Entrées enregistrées
══════════════════════════════
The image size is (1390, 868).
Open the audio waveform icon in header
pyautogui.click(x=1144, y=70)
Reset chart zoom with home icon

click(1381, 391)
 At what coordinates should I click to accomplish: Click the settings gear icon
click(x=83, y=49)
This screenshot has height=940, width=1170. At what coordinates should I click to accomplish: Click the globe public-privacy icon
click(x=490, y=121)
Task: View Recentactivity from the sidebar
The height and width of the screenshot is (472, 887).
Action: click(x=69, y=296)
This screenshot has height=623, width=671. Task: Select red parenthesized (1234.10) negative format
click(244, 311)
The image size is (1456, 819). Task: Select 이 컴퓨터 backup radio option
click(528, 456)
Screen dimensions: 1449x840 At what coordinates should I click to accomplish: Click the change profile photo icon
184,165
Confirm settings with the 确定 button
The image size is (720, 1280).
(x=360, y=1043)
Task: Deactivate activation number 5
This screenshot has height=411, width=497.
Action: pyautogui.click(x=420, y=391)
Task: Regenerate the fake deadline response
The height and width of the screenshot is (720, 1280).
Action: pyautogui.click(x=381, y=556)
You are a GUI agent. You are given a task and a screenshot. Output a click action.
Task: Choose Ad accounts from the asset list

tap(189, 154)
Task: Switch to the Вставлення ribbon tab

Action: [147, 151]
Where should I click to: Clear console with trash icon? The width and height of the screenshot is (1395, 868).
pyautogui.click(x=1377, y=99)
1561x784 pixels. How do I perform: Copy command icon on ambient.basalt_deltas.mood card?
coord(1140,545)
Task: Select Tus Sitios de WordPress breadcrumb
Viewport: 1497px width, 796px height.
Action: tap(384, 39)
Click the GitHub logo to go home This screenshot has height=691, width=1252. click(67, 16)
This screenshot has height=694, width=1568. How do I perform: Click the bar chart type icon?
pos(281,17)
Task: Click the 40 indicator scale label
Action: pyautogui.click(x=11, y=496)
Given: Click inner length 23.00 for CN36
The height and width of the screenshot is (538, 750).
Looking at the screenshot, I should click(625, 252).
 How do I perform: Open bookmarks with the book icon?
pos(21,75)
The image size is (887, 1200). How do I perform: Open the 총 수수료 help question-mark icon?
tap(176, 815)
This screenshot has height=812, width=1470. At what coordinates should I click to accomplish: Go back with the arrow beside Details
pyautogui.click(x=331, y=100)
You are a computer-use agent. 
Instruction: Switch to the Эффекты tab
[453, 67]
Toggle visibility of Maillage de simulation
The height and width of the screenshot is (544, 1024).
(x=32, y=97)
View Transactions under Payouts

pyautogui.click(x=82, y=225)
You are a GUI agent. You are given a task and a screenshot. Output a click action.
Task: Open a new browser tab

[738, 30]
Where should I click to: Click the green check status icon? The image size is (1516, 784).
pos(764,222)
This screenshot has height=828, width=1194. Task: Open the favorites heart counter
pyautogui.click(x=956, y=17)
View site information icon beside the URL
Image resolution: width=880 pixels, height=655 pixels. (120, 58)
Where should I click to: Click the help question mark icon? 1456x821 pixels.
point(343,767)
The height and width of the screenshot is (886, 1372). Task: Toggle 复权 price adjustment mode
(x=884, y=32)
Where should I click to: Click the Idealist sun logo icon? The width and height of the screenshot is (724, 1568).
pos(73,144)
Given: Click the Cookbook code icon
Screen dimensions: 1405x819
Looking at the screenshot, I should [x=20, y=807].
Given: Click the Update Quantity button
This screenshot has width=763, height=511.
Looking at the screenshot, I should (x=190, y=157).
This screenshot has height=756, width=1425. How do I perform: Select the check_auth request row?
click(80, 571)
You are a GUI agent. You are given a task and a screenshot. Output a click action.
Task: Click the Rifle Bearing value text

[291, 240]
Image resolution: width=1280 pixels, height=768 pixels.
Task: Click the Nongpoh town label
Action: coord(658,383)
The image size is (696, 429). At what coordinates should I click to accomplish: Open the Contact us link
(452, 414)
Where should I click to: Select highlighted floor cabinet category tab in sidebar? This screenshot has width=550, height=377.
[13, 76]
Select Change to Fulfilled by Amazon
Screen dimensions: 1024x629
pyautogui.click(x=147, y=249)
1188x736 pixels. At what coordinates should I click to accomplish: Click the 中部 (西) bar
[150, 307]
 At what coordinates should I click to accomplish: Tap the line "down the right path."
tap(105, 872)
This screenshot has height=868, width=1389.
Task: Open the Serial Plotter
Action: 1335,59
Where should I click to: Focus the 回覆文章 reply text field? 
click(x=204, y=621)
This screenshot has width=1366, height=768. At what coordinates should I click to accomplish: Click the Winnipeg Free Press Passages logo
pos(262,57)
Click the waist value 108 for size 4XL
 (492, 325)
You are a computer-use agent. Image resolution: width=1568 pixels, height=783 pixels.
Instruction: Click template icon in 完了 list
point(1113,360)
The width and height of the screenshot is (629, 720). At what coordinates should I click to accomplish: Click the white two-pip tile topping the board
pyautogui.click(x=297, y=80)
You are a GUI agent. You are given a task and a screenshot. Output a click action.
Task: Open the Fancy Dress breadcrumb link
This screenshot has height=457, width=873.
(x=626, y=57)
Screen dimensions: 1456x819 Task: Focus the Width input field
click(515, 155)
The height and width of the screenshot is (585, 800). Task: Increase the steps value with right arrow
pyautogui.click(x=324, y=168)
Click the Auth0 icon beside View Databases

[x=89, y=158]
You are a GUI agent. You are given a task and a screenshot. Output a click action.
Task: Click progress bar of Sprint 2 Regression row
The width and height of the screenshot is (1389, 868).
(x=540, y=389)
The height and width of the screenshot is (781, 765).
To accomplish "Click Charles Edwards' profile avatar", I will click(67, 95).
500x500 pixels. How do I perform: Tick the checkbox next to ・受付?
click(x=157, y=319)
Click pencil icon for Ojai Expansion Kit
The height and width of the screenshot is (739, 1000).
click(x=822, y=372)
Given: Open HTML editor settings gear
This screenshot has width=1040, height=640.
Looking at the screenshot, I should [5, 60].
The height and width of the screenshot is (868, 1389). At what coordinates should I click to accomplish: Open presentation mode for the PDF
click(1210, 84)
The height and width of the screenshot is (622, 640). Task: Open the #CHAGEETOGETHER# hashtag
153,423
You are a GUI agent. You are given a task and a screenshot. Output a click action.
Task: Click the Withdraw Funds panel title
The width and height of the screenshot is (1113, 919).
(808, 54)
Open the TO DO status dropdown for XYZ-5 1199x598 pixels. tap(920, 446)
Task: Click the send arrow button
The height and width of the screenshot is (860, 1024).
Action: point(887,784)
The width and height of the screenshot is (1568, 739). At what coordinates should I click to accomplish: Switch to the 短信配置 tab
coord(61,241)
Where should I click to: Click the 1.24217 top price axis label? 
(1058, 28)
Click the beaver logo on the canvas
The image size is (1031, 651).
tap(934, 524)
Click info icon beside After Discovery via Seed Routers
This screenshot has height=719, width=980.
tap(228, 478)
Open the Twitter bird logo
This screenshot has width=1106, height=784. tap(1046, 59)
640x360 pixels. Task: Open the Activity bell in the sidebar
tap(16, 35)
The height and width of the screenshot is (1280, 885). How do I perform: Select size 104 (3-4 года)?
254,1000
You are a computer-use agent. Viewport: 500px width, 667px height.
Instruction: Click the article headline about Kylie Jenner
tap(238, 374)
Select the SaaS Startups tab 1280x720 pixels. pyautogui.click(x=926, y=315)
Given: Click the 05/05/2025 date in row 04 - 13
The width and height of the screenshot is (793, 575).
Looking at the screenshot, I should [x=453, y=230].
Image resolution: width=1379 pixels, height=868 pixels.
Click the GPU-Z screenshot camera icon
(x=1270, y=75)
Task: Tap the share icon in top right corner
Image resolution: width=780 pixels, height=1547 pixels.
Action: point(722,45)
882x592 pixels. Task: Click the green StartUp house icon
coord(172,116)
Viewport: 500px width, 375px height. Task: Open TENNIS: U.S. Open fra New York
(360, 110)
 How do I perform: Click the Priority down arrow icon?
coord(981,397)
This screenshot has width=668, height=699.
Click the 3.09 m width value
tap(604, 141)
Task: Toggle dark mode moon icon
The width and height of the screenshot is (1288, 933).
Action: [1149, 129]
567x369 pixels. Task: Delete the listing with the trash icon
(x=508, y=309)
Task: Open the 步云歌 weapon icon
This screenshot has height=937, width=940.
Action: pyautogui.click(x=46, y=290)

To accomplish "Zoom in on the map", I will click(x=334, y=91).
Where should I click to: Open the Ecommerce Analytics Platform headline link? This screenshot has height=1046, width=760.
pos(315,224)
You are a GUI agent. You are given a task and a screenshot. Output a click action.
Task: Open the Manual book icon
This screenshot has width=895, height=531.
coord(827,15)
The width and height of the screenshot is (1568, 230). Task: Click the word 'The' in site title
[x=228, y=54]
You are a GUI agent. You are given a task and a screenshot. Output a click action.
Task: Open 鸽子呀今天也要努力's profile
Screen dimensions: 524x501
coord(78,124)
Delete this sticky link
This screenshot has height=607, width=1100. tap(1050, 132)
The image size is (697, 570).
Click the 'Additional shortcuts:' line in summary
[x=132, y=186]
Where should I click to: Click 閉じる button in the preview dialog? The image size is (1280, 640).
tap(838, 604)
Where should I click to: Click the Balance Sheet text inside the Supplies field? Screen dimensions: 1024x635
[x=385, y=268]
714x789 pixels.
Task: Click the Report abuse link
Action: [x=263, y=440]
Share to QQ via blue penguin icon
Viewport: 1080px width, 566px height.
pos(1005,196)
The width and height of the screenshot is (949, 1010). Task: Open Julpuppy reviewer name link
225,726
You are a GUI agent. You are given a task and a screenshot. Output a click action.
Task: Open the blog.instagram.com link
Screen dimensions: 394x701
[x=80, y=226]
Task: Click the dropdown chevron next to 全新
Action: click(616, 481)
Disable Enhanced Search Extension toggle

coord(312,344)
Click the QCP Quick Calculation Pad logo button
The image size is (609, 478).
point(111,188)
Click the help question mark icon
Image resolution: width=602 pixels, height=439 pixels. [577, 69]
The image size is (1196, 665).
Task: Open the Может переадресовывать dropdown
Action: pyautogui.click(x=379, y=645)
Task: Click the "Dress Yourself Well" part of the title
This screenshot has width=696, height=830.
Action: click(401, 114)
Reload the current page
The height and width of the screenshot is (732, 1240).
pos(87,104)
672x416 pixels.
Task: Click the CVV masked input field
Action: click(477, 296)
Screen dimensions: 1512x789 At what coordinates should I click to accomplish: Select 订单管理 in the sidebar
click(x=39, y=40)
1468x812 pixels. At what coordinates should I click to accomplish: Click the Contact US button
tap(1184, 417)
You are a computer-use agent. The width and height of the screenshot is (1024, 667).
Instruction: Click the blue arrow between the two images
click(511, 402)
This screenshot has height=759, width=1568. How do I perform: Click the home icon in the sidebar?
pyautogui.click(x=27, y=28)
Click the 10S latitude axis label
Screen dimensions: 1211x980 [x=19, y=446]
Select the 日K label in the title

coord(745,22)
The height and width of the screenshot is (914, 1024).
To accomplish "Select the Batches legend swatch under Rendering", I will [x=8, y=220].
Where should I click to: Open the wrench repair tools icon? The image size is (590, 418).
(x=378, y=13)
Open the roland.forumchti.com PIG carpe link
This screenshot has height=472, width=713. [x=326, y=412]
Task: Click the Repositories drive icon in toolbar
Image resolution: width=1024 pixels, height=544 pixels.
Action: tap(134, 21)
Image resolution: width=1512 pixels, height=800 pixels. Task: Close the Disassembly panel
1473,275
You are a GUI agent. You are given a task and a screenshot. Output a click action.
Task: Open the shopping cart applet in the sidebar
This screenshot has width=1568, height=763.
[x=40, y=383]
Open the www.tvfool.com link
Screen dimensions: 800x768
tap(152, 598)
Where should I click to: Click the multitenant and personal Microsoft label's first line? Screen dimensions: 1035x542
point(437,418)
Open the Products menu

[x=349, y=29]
══════════════════════════════
CONSIGNE DE TRAVAIL:
Recopiez à l'identique les lignes des entrées, depuis la toute première jusqu'à celle qui contient « click(x=83, y=49) », ces deux lignes comprises.

RÉSULTAT ATTENDU:
The image size is (1390, 868).
Open the audio waveform icon in header
pyautogui.click(x=1144, y=70)
Reset chart zoom with home icon

click(1381, 391)
 At what coordinates should I click to accomplish: Click the settings gear icon
click(x=83, y=49)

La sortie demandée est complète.